* PASSAGE
Segment Open

Ever since they announced they were having a little girl during their Oprah interview, we’ve been patiently awaiting the arrival of Meghan Markle and Prince Harry’s daughter. This past Friday, Lilibet Diana Mountbatten-Windsor was born and we couldn’t be happier for the couple. Her name has already won people over and caused controversy alike with its nods to both Queen Elizabeth II and Princess Diana. And although her name may sound like that of a princess, she technically isn’t one — yet. Meghan’s baby girl will one day have the opportunity to take on the royal title of Princess Lilibet, according to an old royal rule. But it may all depend on what Harry and Meghan’s relationship with the royal family is like then.
According to an old law instilled by King George V, Lilibet and Archie aren’t technically a princess or prince at this current time. Per the 1917 patent, as recorded in The Washington Post, “The grandchildren of the sons of any such Sovereign in the direct male line (save only the eldest living son of the eldest son of the Prince of Wales) shall have and enjoy in all occasions the style and title enjoyed by the children of Dukes of these Our Realms.”
Under this rule, only Prince George, the eldest living son of Charles, the Prince of Wales’ eldest son Prince William, should have enjoyed the “prince” title. But Queen Elizabeth II stepped in to let all of William and Kate Middleton’s kids be called “prince” and “princess,” an honorific that, per this rule, Lilibet and Archie ought to come into as well when Charles becomes king and they are no longer merely “the grandchildren of the sons” of a Sovereign and instead simply the grandchildren of a Sovereign.
With Charles holding an ever-tighter grip on the group of senior royals, however, he may choose to intervene and nix those titles — leaving Princess Lilibet as a distant fantasy.

Segment Closed

* ACTIONS TO TAKE
1 > Retype the article on Lilibet's royal title from "Under this rule, only" up to and including "of a Sovereign.".
2 > Answer these questions from the article on Lilibet's royal title.
(a) On what day of the week was Lilibet Diana Mountbatten-Windsor born?
(b) Which king instilled the old law under which Lilibet and Archie aren't technically a princess or prince?
(c) Whose children did Queen Elizabeth II allow to be called "prince" and "princess"?

* MATERIAL SHOWN
Segment Open

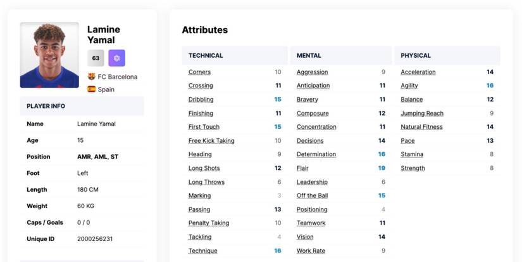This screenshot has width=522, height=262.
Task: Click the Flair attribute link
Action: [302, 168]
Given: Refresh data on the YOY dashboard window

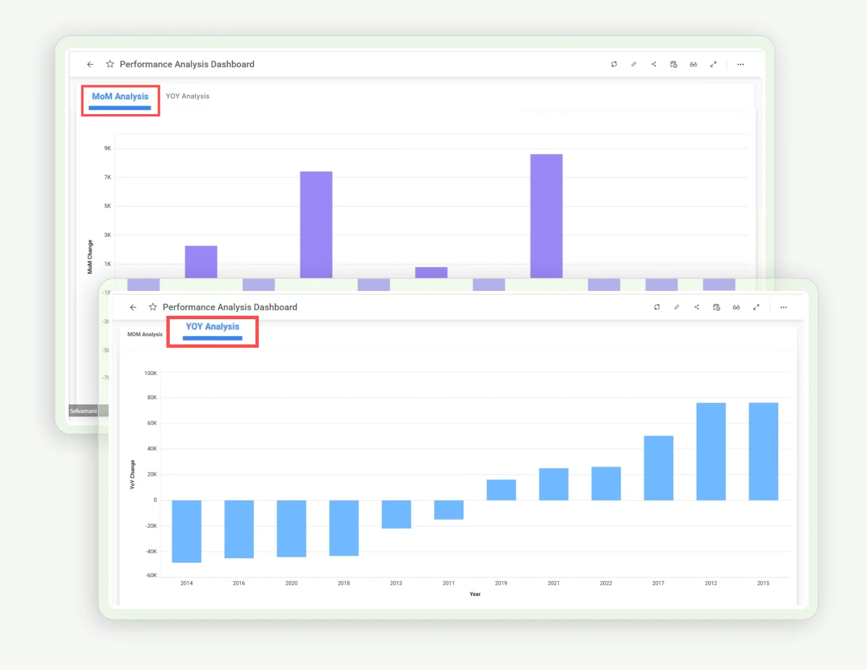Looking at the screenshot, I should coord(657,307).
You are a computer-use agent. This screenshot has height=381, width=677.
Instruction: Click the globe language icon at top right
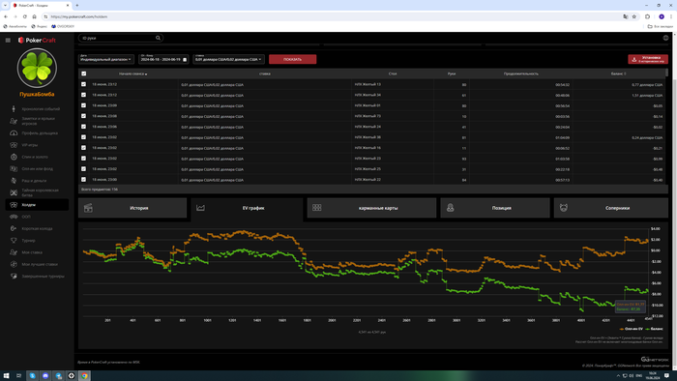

Segment Closed

* SOLVED TASKS
1 >
Under this rule, only Prince George, the eldest living son of Charles, the Prince of Wales’ eldest son Prince William, should have enjoyed the “prince” title. But Queen Elizabeth II stepped in to let all of William and Kate Middleton’s kids be called “prince” and “princess,” an honorific that, per this rule, Lilibet and Archie ought to come into as well when Charles becomes king and they are no longer merely “the grandchildren of the sons” of a Sovereign and instead simply the grandchildren of a Sovereign.

2 >
(a) Friday
(b) King George V
(c) William and Kate Middleton's